_MATERIAL FOR THIS TASK_
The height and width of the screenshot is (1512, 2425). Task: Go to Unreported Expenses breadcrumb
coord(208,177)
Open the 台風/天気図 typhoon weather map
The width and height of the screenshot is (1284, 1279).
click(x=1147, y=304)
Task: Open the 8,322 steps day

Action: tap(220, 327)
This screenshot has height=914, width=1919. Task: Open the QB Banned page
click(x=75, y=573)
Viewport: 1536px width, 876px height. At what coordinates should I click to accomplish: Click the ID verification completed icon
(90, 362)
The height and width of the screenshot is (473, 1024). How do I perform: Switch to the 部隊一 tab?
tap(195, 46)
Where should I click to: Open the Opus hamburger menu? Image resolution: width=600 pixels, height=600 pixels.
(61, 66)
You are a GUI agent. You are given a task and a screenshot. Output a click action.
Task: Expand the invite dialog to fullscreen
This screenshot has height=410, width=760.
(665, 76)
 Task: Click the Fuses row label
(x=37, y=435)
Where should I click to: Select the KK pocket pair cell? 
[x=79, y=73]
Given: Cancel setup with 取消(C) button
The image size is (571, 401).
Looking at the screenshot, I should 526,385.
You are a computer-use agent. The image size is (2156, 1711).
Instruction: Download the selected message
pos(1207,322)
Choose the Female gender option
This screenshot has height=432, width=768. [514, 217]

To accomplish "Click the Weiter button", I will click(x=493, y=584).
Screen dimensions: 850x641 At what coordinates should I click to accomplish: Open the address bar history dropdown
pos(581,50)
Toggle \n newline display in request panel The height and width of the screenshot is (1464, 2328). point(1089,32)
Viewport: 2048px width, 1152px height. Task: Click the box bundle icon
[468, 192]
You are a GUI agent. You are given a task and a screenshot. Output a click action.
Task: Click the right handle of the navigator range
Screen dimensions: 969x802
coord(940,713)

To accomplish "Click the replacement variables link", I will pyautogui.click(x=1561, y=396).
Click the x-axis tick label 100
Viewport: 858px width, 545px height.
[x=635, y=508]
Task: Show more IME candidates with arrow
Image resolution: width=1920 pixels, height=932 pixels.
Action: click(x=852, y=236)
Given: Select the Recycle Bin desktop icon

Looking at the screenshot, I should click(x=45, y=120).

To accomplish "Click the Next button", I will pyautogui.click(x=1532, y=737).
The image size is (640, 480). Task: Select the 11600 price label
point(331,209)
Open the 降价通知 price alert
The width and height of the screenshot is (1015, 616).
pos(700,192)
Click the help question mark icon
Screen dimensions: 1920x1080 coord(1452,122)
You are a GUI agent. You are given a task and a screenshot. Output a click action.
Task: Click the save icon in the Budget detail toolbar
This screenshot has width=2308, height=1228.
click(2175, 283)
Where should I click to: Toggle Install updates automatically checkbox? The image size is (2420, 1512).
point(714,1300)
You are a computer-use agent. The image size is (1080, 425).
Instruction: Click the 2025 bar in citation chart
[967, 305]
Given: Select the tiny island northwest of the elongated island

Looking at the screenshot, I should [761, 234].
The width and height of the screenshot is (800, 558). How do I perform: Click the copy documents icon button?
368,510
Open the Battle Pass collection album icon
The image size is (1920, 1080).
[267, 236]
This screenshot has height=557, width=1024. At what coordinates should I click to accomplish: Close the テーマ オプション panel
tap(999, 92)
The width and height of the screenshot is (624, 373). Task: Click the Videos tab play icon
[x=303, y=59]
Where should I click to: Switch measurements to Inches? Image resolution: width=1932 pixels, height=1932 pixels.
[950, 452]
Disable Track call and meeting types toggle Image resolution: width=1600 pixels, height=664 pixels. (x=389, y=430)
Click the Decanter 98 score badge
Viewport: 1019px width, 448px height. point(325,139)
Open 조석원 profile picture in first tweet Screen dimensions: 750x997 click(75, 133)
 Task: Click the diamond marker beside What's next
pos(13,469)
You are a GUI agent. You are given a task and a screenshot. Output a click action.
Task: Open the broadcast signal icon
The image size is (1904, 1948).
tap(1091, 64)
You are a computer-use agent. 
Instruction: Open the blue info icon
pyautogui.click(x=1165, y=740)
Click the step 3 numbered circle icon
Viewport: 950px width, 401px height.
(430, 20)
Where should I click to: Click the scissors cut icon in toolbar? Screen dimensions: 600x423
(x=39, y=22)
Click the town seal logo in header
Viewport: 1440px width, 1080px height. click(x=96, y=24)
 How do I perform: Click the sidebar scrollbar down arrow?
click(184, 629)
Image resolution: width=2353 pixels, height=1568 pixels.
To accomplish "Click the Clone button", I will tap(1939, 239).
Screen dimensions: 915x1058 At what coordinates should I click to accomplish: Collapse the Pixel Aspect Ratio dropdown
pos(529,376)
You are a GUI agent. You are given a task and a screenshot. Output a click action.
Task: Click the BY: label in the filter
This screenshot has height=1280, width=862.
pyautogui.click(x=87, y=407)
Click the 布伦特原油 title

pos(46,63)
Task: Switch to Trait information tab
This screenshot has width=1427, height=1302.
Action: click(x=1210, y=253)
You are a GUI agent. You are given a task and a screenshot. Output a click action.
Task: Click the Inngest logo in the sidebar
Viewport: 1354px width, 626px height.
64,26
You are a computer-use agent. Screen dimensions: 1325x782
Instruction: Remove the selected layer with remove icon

_EXERCISE PROMPT_
Rewrite all the data above, putting "interface agent" wherever "GUI agent" appears and keeping everything else the same.

_WRITTEN RESPONSE_
The height and width of the screenshot is (1512, 2425). Task: Go to Unreported Expenses breadcrumb
coord(208,177)
Open the 台風/天気図 typhoon weather map
The width and height of the screenshot is (1284, 1279).
click(x=1147, y=304)
Task: Open the 8,322 steps day

Action: tap(220, 327)
This screenshot has height=914, width=1919. Task: Open the QB Banned page
click(x=75, y=573)
Viewport: 1536px width, 876px height. At what coordinates should I click to accomplish: Click the ID verification completed icon
(90, 362)
The height and width of the screenshot is (473, 1024). How do I perform: Switch to the 部隊一 tab?
tap(195, 46)
Where should I click to: Open the Opus hamburger menu? Image resolution: width=600 pixels, height=600 pixels.
(61, 66)
You are a interface agent. You are given a task and a screenshot. Output a click action.
Task: Expand the invite dialog to fullscreen
This screenshot has height=410, width=760.
(665, 76)
 Task: Click the Fuses row label
(x=37, y=435)
Where should I click to: Select the KK pocket pair cell? 
[x=79, y=73]
Given: Cancel setup with 取消(C) button
The image size is (571, 401).
Looking at the screenshot, I should 526,385.
You are a computer-use agent. The image size is (2156, 1711).
Instruction: Download the selected message
pos(1207,322)
Choose the Female gender option
This screenshot has height=432, width=768. [514, 217]

To accomplish "Click the Weiter button", I will click(x=493, y=584).
Screen dimensions: 850x641 At what coordinates should I click to accomplish: Open the address bar history dropdown
pos(581,50)
Toggle \n newline display in request panel The height and width of the screenshot is (1464, 2328). point(1089,32)
Viewport: 2048px width, 1152px height. Task: Click the box bundle icon
[468, 192]
You are a interface agent. You are given a task and a screenshot. Output a click action.
Task: Click the right handle of the navigator range
Screen dimensions: 969x802
coord(940,713)

To accomplish "Click the replacement variables link", I will pyautogui.click(x=1561, y=396).
Click the x-axis tick label 100
Viewport: 858px width, 545px height.
[x=635, y=508]
Task: Show more IME candidates with arrow
Image resolution: width=1920 pixels, height=932 pixels.
Action: click(x=852, y=236)
Given: Select the Recycle Bin desktop icon

Looking at the screenshot, I should click(x=45, y=120).

To accomplish "Click the Next button", I will pyautogui.click(x=1532, y=737).
The image size is (640, 480). Task: Select the 11600 price label
point(331,209)
Open the 降价通知 price alert
The width and height of the screenshot is (1015, 616).
pos(700,192)
Click the help question mark icon
Screen dimensions: 1920x1080 coord(1452,122)
You are a interface agent. You are given a task and a screenshot. Output a click action.
Task: Click the save icon in the Budget detail toolbar
This screenshot has width=2308, height=1228.
click(2175, 283)
Where should I click to: Toggle Install updates automatically checkbox? The image size is (2420, 1512).
point(714,1300)
You are a computer-use agent. The image size is (1080, 425).
Instruction: Click the 2025 bar in citation chart
[967, 305]
Given: Select the tiny island northwest of the elongated island

Looking at the screenshot, I should [761, 234].
The width and height of the screenshot is (800, 558). How do I perform: Click the copy documents icon button?
368,510
Open the Battle Pass collection album icon
The image size is (1920, 1080).
[267, 236]
This screenshot has height=557, width=1024. At what coordinates should I click to accomplish: Close the テーマ オプション panel
tap(999, 92)
The width and height of the screenshot is (624, 373). Task: Click the Videos tab play icon
[x=303, y=59]
Where should I click to: Switch measurements to Inches? Image resolution: width=1932 pixels, height=1932 pixels.
[950, 452]
Disable Track call and meeting types toggle Image resolution: width=1600 pixels, height=664 pixels. (x=389, y=430)
Click the Decanter 98 score badge
Viewport: 1019px width, 448px height. point(325,139)
Open 조석원 profile picture in first tweet Screen dimensions: 750x997 click(75, 133)
 Task: Click the diamond marker beside What's next
pos(13,469)
You are a interface agent. You are given a task and a screenshot. Output a click action.
Task: Open the broadcast signal icon
The image size is (1904, 1948).
tap(1091, 64)
You are a computer-use agent. 
Instruction: Open the blue info icon
pyautogui.click(x=1165, y=740)
Click the step 3 numbered circle icon
Viewport: 950px width, 401px height.
(430, 20)
Where should I click to: Click the scissors cut icon in toolbar? Screen dimensions: 600x423
(x=39, y=22)
Click the town seal logo in header
Viewport: 1440px width, 1080px height. click(x=96, y=24)
 How do I perform: Click the sidebar scrollbar down arrow?
click(184, 629)
Image resolution: width=2353 pixels, height=1568 pixels.
To accomplish "Click the Clone button", I will tap(1939, 239).
Screen dimensions: 915x1058 At what coordinates should I click to accomplish: Collapse the Pixel Aspect Ratio dropdown
pos(529,376)
You are a interface agent. You are given a task and a screenshot. Output a click action.
Task: Click the BY: label in the filter
This screenshot has height=1280, width=862.
pyautogui.click(x=87, y=407)
Click the 布伦特原油 title

pos(46,63)
Task: Switch to Trait information tab
This screenshot has width=1427, height=1302.
Action: click(x=1210, y=253)
You are a interface agent. You are given a task and a screenshot. Output a click action.
Task: Click the Inngest logo in the sidebar
Viewport: 1354px width, 626px height.
64,26
You are a computer-use agent. Screen dimensions: 1325x782
Instruction: Remove the selected layer with remove icon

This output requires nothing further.